In 2007, Ricks, being an honest journalist, has been among the first to report developments in Anbar province and elsewhere that show that Al Qaeda and other Iraqi insurgents have been forced to retreat, violence is down and the U.S. and U.S.-led forces have begun to prevail.
Thus, it is all the more important that we read carefully Ricks' latest report, written from Iraq and appearing in the Post Thursday that is headlined, "Iraqis Wasting An Opportunity, U.S. Officers Say."
The article begins, "CAMP LIBERTY, Iraq -- Senior military commanders here now portray the intransigance of Iraq's Shiite-dominated government as the key threat facing the U.S. effort in Iraq, rather than Al-Qaeda terrorists, Sunni insurgents or Iranian-backed militias.
"In more than a dozen interviews, U.S. military officials expressed growing concern over the Iraqi government's failure to capitalize on sharp declines in attacks against U.S. troops and Iraqi civilians. A window of opportunity has opened for the government to reach out to its former foes, said Army Lt. Gen. Raymond T. Odierno, the commander of day-to-day U.S. military operations in Iraq, but "It's unclear how long that window's going to be open."
We ignore such a report at our peril, and it clearly shows that the U.S. has to exert greater control over the inept and ethnically prejudiced government of Nouri Maliki, and remove him, if necessary, to see to it that the government which we created does not squander its opportunity to reconcile with some foes in the Sunni community while, of course, continuing to clean out Al-Qaeda operatives who remain in smaller number.
I've taken exception to an L.A. Times editorial last week that said, in effect, yes, we are winning the war, but now let's get out.

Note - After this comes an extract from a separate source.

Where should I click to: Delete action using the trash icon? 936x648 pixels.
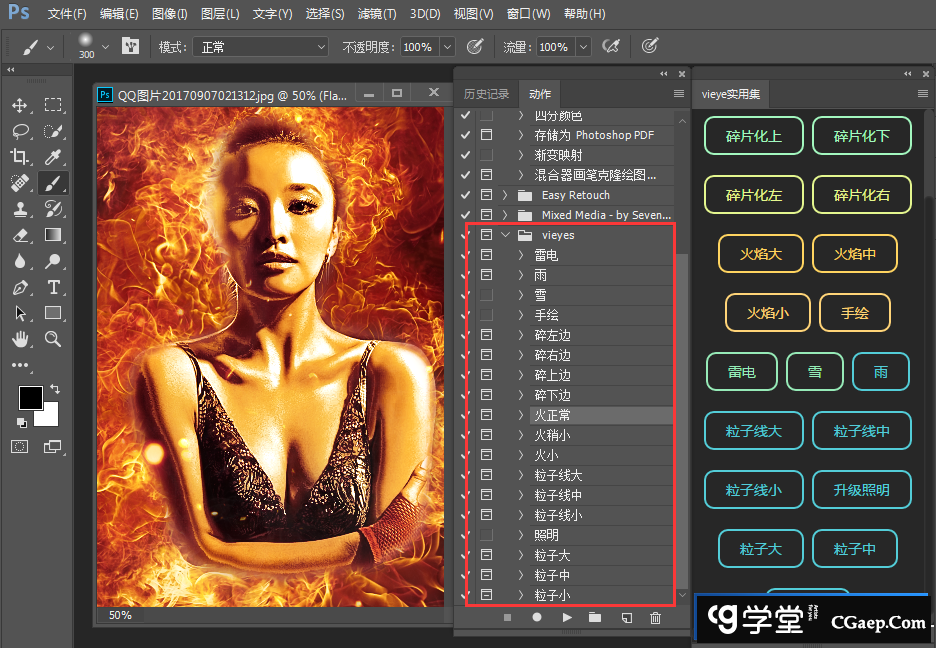click(x=656, y=618)
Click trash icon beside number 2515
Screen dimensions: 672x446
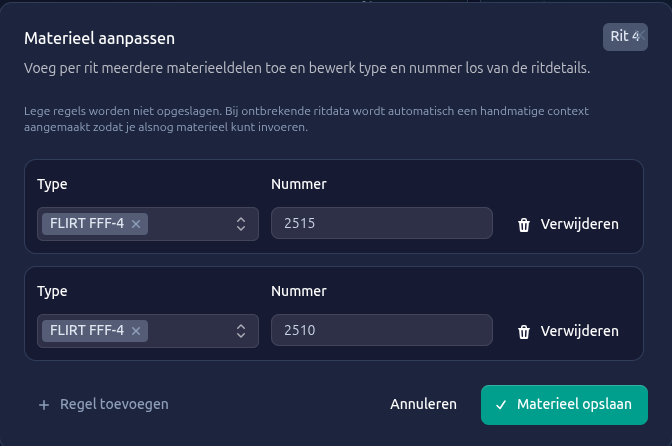(x=524, y=224)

This is no time to get out. It is the time to see that we have an Iraqi government that is in line with our views and needs, so that the war in Iraq can be brought, at long last, to a successful conclusion. Our whole position in the Middle East depends on that.
While the latest Ricks report is clear, the New York Times coverage, especially since its seasoned Baghdad bureau chief John Burns moved on to London, has become less clear, and, I fear, the present L.A. Times contingent in Iraq is not seasoned enough to be giving readers a clear idea of all the developments there.

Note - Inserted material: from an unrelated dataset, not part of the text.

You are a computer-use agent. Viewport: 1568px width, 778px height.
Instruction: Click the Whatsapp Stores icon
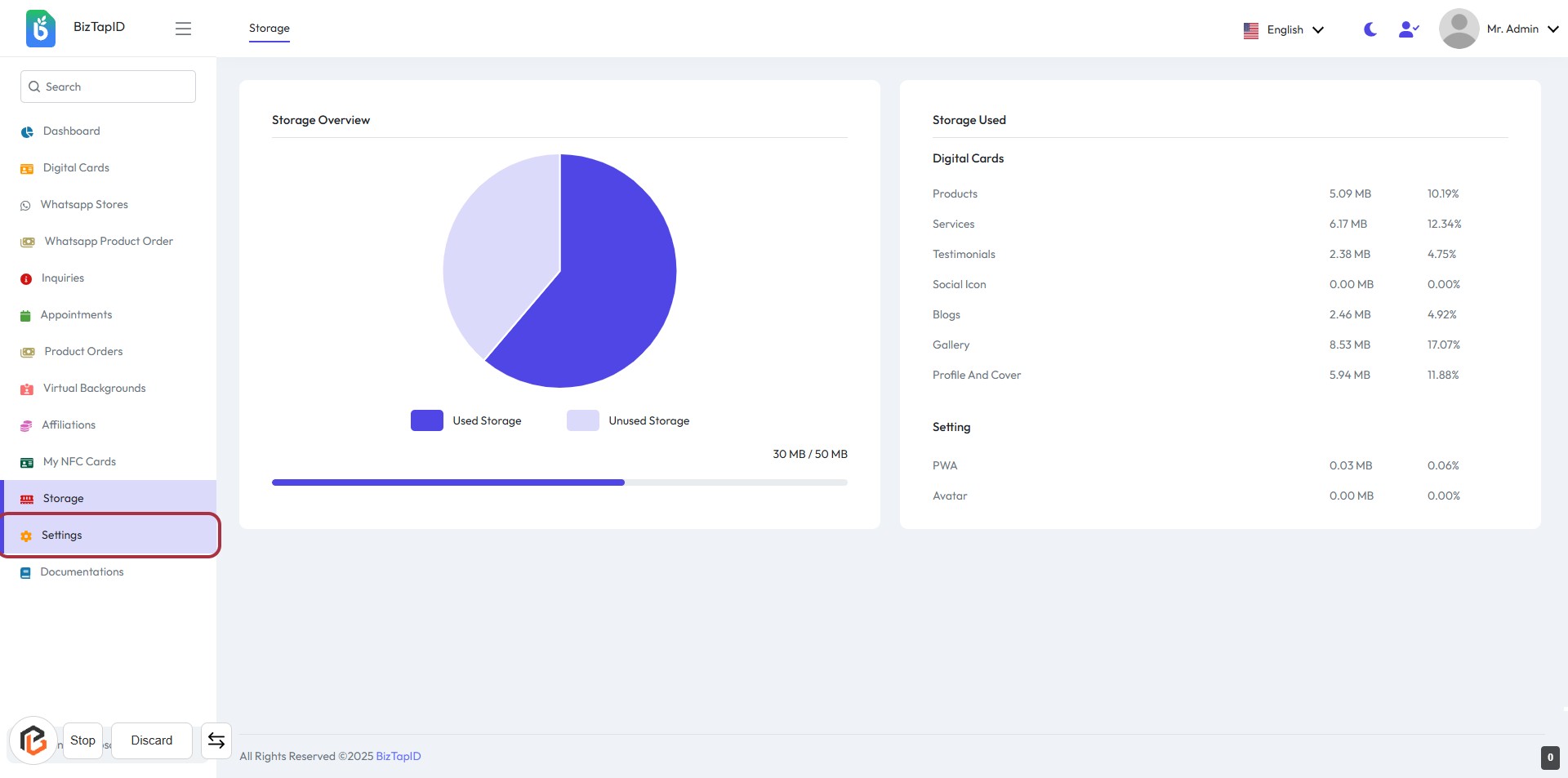pos(25,206)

At the beginning of the year, when President Bush initiated the "surge," the New York Times' Gordon was asked on a broadcast whether he thought the tactic could possibly work. Gordon immediately said he did believe it was worth trying, that it might work.
This brought down on Gordon's head the criticism of the Times' public editor, then Byron Calame, who insisted that Gordon should not have expressed that opinion, but should have kept his views to himself.
Gordon defended himself, but, since then, his reporting on Iraq has been distinctly under wraps. The New York Times editorial policy, like the L.A. Times, is to support, even in more shrill language than the LAT, the proposition that U.S. forces ought to withdraw from Iraq as soon as possible.
I hate, of course, to tell, Andrew Rosenthal, editorial page editor at the New York Times, this, but Gordon knows far more about the war than he does.
When we have seasoned reporters like Ricks and Gordon available, we need to hear what they think and pay attention to it.
It all reminds me of what happened during the Falklands war when the British destroyer Sheffield was sunk by an Argentine missile. The NYT London bureau chief at the time, R.W. Apple, who was a craven dove and really didn't understand the British character, immediately said this meant that Britain should fold its tents and go home. But Drew Middleton, then the Times' military reporter in Washington and a former longtime bureau chief in London, said he felt it meant that Britain would surely pursue the war and win. Of course, Middleton was right. Apple was a better food reporter than he was a military reporter.
So, of course, it's not only important that we get opinions, but that they be well-based and come from reporters who understand the situation.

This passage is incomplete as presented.